## Start Text extract

I wanted to post this separately from the HQ hut, because the Loft House is a little bit of a different animal in some ways, versus the Headquarters Hut. For the writeup of the HQ Hut insulation, with pictures, see this post.


The Loft House is finally insulated! Read on to learn about our steps to prep the building for insulating, how the spraying went, and our next steps. TLDR: We had 2″ of closed cell sprayed, and plan to have 3 more inches sprayed later on. Cost of this 2″ insulation layer was about $4K. For more stats and details, you can skip to the end. Enjoy!



Prep for Loft House Insulation

One thing that’s unique about the Quonset Loft House at the Quompound is that the base and end walls are all built out of ICF — a system of foam blocks with concrete poured into the middle (Insulated Concrete Form). You can get a detailed rundown of how that all went together in this post.

Below you can see how the ICF looked after the concrete was poured, before we built the Quonset hut on top.

## End Text extract
## Start Supplied material

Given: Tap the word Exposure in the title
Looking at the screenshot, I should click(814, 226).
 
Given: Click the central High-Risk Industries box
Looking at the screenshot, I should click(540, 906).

## End Supplied material

Challenge A =
According to the Loft House insulation post, what did the 2″ layer of insulation cost?
Challenge B =
Continue the Loft House insulation post, starting right after its last sentence.
The listing was taken from a different source than the post about insulating the Loft House.

Final result A =
About $4K.

Final result B =
When they cut the curved arch shape into the foam to build up the end walls, we had them allow for a 3″-4″ gap at the top, to allow us to build the Quonset hut arches over top of the ICF. Now that it was time to finally have the metal Quonset hut shell spray-foamed, we had to close up the end wall gaps.

We settled on a system of cutting pieces of OSB to the curve of the arch, wrapping Tyvek house wrap over them, screwing them on, and sealing it up with caulking between the house wrap and Quonset hut arch panels.

Another pre-insulation task, similar to what we had done on the Headquarters Hut, was paint the base plates with Red Gard waterproofing membrane. In the photo below, of the base plate sitting on top of the ICF wall, you can see some dirt in the base plate that has been brought in by water seeping in. You can also see light coming in at the bottom of the diagonal vertical leg.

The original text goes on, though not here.